Burguesia no Japão
Os comerciantes sugiram no Japão em plena Idade Média, transformando a economia e o próprio status quo do Samurai.
As administrações eficientes das companhias japonesas de hoje têm origem, em grande parte, nos séculos XVII e XVIII num país mergulhado num sistema feudal, porém onde a economia dinamiza-se nos centros urbanos com a formação de nova classe social, a do chonin. É o equivalente a que no ocidente costuma-se chamar por burguesia. Com a batalha de Sekigahara, em 1600, o xogun Tokugawa consolida seu poder, inaugurando uma era de paz e prosperidade, mudando os rumos da história japonesa. O clã Tokugawa permanece no poder até 1867 com a derrubada do xogunato (governo militar) e instaurando, novamente, o mikado (governo imperial). Nesse curto espaço de tempo, a autonomia do samurai é vencida pela audácia comercial dos chonin que tornam-se milionários, porém sem tradição. O inverso ocorre com os Samurais, cada vez mais pobres, mas detentores de um título nobiliárquico.

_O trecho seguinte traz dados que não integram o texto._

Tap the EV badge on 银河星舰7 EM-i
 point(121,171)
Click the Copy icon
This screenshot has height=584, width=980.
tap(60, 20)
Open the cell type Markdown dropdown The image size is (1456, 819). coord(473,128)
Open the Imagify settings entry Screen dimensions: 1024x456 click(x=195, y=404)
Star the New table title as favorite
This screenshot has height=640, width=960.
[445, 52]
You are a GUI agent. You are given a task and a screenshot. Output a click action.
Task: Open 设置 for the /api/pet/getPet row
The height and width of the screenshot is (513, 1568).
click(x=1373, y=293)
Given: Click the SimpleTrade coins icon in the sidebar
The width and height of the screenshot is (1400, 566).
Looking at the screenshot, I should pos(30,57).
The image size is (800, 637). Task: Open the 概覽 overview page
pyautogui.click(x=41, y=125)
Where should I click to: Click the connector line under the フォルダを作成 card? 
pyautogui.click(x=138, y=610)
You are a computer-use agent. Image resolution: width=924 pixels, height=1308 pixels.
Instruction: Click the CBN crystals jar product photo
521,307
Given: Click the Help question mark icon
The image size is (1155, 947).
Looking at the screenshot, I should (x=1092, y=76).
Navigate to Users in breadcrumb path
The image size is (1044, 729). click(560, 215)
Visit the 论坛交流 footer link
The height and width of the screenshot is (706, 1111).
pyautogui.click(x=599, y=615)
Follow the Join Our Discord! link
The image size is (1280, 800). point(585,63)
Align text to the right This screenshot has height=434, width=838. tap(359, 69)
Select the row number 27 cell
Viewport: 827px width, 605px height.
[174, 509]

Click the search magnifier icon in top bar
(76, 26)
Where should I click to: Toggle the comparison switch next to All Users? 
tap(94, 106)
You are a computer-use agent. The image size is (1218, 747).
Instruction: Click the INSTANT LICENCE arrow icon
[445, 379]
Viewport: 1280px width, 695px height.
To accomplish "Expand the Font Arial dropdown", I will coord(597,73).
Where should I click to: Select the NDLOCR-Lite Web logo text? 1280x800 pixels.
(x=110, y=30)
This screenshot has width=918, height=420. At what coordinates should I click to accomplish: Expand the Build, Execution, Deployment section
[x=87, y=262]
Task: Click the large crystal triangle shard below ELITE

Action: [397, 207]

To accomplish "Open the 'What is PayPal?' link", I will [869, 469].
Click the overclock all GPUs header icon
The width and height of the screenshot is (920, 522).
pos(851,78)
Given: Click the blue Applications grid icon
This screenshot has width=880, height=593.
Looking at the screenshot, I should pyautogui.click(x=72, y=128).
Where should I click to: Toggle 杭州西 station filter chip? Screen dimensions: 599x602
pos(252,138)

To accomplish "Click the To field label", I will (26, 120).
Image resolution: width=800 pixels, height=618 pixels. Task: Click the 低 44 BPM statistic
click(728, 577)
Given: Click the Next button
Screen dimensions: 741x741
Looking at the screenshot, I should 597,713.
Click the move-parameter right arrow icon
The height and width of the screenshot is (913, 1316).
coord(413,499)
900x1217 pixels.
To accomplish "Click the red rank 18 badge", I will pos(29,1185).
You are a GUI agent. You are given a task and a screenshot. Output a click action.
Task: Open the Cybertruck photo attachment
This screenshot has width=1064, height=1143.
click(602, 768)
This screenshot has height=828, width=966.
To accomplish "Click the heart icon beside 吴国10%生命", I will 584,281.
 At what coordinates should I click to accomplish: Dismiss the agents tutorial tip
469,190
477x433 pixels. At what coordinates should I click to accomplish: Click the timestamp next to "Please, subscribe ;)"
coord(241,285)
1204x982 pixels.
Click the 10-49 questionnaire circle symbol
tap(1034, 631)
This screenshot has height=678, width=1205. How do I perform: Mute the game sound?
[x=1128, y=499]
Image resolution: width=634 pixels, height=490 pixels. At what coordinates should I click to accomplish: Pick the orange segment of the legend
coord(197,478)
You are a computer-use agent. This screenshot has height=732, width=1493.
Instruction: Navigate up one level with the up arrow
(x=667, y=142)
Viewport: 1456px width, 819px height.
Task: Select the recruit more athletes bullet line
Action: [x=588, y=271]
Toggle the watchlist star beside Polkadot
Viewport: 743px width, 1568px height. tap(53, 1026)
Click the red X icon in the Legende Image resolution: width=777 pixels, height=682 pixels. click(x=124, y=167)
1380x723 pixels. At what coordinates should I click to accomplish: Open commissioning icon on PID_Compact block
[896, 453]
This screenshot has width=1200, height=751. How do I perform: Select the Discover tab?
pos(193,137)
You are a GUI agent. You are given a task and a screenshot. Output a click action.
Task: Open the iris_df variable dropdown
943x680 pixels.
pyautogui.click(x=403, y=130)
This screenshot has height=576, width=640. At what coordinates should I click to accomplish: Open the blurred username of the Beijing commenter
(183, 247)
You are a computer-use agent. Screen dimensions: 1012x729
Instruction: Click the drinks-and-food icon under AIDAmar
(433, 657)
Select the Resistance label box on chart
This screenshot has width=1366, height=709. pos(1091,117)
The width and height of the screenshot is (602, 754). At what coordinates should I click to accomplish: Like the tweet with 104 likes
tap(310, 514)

Empreendimentos como os do Banco Mitsui, que controlava o capital da casa Tokugawa e do Grupo Sumitomo, originaram-se no século XVII. Sabe-se que a casa bancária Mitsui abriu sua primeira agência em 1683 em Edo (atual Tokyo), expandindo-se posteriormente para Kyoto e Osaka. Quanto ao Sumitomo, o seu fundador, Masatomo Sumitomo, mercador de cobre, foi o primeiro japonês a desenvolver a técnica da extração de prata em minério de cobre. Juntamente com o seu cunhado, Riemon Soga, dominou a indústria de cobre em Osaka.
O desprestigiado mercador
O sistema de divisão de classe social instituída pelo xogunato Tokugawa, o mibun¸ classificava as pessoas em shi, no, ko, sho, ou sejam, respectivamente: guerreiros, agricultores, artesãos e mercadores. Os mercadores, chamados de chonin, eram olhados com desprezo por todos. Os agricultores, por pagarem mais taxas pelo uso da terra e trabalharem dias a fio nas plantações de arroz, tinham um valor social mais grande. O artesão, por seu lado, manufaturava tanto as espadas dos samurais quanto os instrumentos agrícolas dos agricultores. Era bem visto. Mas o que oferecia um bom comerciante? Era um intermediário que se enriquecia com o trabalho alheio.
Para se protegerem, os chonin organizaram-se em za, guilda, a fim de monopolizar o comércio nas cidades. Os comerciantes de Omi, em cooperação com o Templo Enryaku-ji, no Monte Hiei, revendiam seus produtos de Kinki em Edo, e desde em Tohoku, formando uma rede comercial intrincada. Grandes lojas foram abertas ao longo das estradas que ligavam as principais cidades, como a de Nihonbashi, em Edo; Hon, em Osaka; e Sanjo, em Kyoto. Quanto mais ricos se tornavam, em igual proporção ganhavam a impopularidade. A moral aristocrática e confuciana chocavam-se com a prática burguesa.
O preconceito social, no entanto, não desacelerou a expansão das cidades. As que mais cresceram foram Edo, Osaka e Kyoto. De acordo com as estimativas, no século XVIII, havia 600 mil chonin vivendo em Edo, 300 mil em Osaka e 300 mil em Kyoto. No final do Período Edo (xogunato Tokugawa), a população japonesa girava em torno de 32 milhões; destes, 6 a 7% eram formados pelos samurais; 80 a 85% por agricultores; 5 a 6% por chonin; 1,5% pelo clero e o restante, 1,6%, por desclassificados. Nesse mesmo século, a população de Edo estimava-se em 1,3 milhões, superando a de Londres e Paris, 900 e 600 mil habitantes respectivamente. Possivelmente, Edo era a cidade com o maior índice populacional do mundo.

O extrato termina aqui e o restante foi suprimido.